The goal of the global initiative was to advance the adoption of animal-free safety assessments for cosmetics and personal care products and ingredients worldwide.
BASF, Beiersdorf, Casic, Chanel, Colgate-Palmolive, Cosmetics Alliance Canada, Cosmetics Europe, Croda, Cruelty Free International, Edgewell, the European Federation for Cosmetic Ingredients, Evonik, the Fragrance Creators Association, Haleon, Henkel, Humane Society International, IFF, The International Fragrance Association, the Institute for In Vitro Sciences, Innospec, the Japan Cosmetics Industry Association, Johnson & Johnson, Kao, L’Oréal, LVMH, Oriflame Sweden, PETA Science Consortium International, the Personal Care Products Council, Physicians Committee for Responsible Medicine, Procter & Gamble, Reckitt, the Research Institute for Fragrance Materials, Shiseido, Takasago, Unilever and Wella.
Building on ‘significant scientific advances’
ICCS said efforts would pivot around three pillars: ensuring animal-free safety through science; advancing regulatory acceptance; and delivering education and training. The collective would fund “rigorous” scientific evaluation of new animal-free safety assessment approaches and publish results with cosmetic and chemical regulators, as well as fund education and training activities to build up confidence in animal-free approaches.
Erin Hill, president and CEO of ICCS, said building on existing “significant scientific advances” in the development, evaluation and use of animal-free methods was central to the collective’s goals.
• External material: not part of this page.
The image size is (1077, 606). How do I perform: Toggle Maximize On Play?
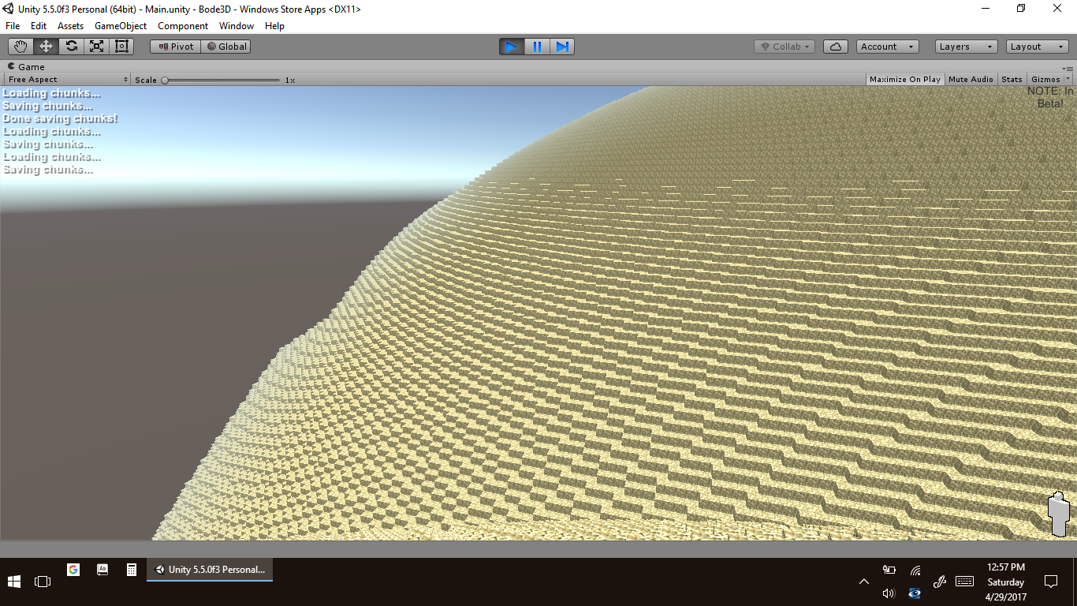pyautogui.click(x=904, y=80)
For nearly four decades, huge progress had been made in replacing animal testing in a range of safety assessments, such as skin irritation, genetic toxicology, eye irritation and skin sensitisation through innovative in silico and in vitro methods. But whilst animal-free science methods had significantly progressed, many policies and regulations still required animal data and had not yet fully incorporated new approach methodologies (NAMs).
“ICCS brings together scientists from leading organisations around the world to continue this momentum and work toward our shared ambition for a future where no ingredients or products are testing on animals,” Hill said.
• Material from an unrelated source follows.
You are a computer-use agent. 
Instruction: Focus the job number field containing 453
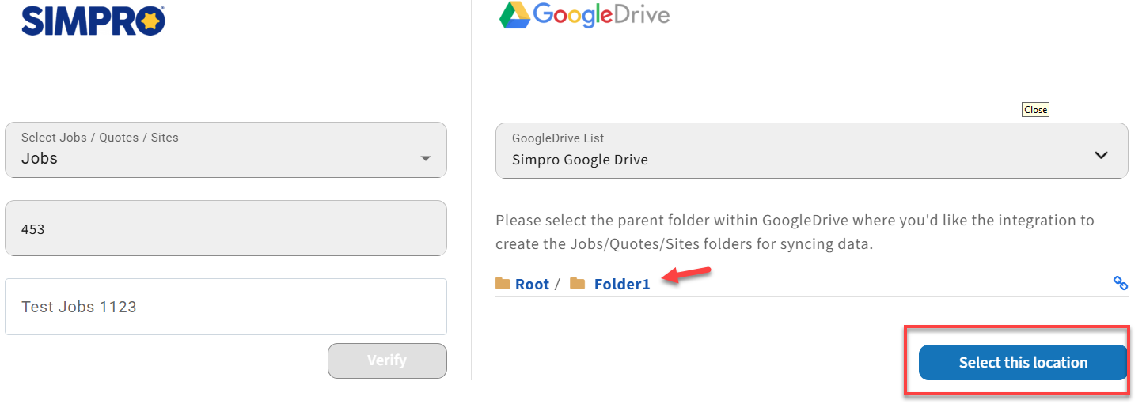click(226, 228)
She said being a global collective was key due to the “unique challenges and inconsistent global regulations” facing beauty and personal care companies worldwide today, in terms of animal data requirements for testing the safety of products and ingredients. ICCS would also, importantly, collaborate with existing organisations in the field, she said.
‘More to be done as science progresses’
In 2022, pan-European trade association Cosmetics Europe, for example, kickstarted a global five-year industry-led initiative, the New Scientific Programme, which was designed to drive uptake and regulatory acceptance of non-animal methods.
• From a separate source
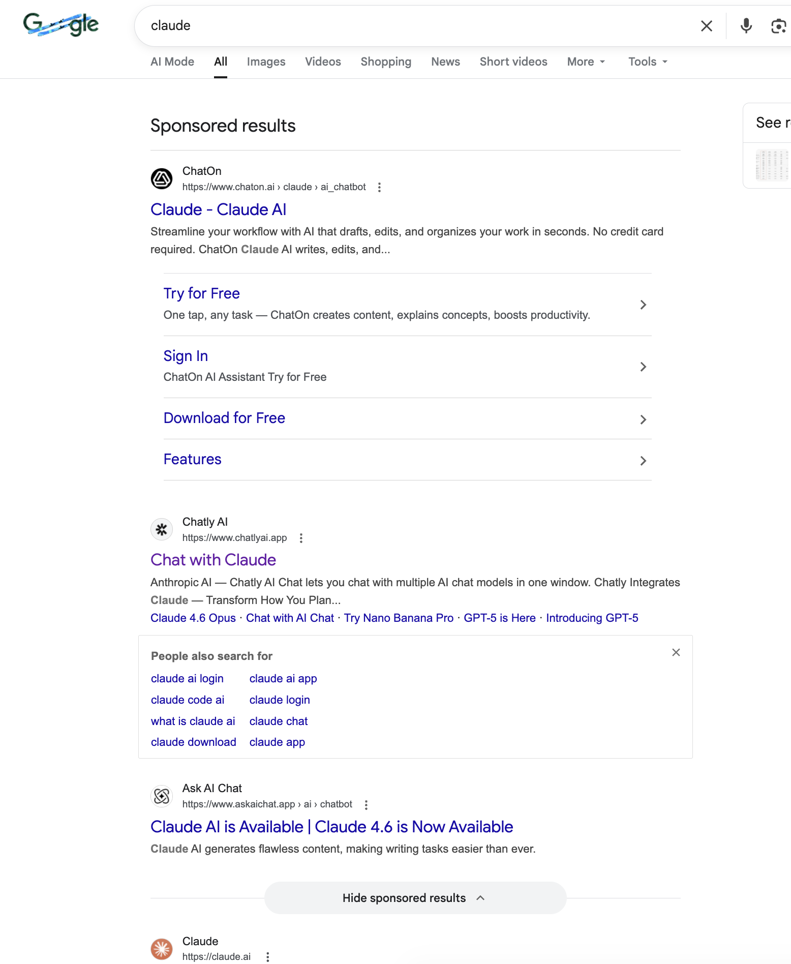Dismiss the People also search for box
The image size is (791, 964).
point(676,652)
John Chave, acting board chair of ICCS and director-general of Cosmetics Europe, said it was clear that plenty had already been achieved in advancing animal-free testing but there was plenty more to achieve.
“Thanks to evolved scientific methods, we can ensure cosmetics and personal care product safety assessments are performed both rigorously and ethically, without animal testing. There is more to be done as science progresses, and multiple research projects are already underway at ICCS to further advance animal-free science methods,” Chave said.
Last month, a European Citizens’ Initiative entitled ‘Save cruelty free cosmetics – Commit to a Europe without animal testing’ secured 1.2 million votes, meaning the call to protect and strengthen the EU animal testing ban in cosmetics would now need to be reviewed by the European Commission.
Back in 2021, the European Parliament already adopted a resolution vote calling on the Commission to establish an EU-wide action plan to actively phase out animal experiments.